Instructions to follow: Copies of all lines containing the string "computer" are needed from the data below.

Listed records:
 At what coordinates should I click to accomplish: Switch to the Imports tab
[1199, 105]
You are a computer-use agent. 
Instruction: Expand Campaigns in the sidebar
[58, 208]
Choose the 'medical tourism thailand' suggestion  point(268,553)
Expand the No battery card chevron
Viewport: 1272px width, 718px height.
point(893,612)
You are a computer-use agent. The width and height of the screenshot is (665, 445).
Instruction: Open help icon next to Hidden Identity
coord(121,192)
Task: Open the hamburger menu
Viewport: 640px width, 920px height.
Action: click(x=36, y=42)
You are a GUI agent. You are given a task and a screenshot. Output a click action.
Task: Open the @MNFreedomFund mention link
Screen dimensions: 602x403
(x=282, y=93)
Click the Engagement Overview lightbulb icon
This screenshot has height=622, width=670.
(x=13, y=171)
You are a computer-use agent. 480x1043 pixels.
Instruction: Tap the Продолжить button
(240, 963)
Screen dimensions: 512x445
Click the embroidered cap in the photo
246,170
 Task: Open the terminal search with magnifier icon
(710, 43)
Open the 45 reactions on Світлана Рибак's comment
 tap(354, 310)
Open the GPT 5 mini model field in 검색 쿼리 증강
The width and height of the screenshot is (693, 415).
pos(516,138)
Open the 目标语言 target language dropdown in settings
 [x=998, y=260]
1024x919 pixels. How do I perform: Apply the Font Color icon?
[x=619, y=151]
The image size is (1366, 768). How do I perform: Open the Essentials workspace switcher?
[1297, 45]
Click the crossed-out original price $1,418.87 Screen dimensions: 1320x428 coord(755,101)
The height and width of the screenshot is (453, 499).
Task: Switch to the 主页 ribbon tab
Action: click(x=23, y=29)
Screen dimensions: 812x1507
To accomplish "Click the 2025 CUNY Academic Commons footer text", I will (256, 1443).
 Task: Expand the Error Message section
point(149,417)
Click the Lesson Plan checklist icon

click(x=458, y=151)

Response below:
You are a computer-use agent. 
You are a computer-use agent. The width and height of the screenshot is (665, 445).
You are a computer-use agent. 480x1043 pixels.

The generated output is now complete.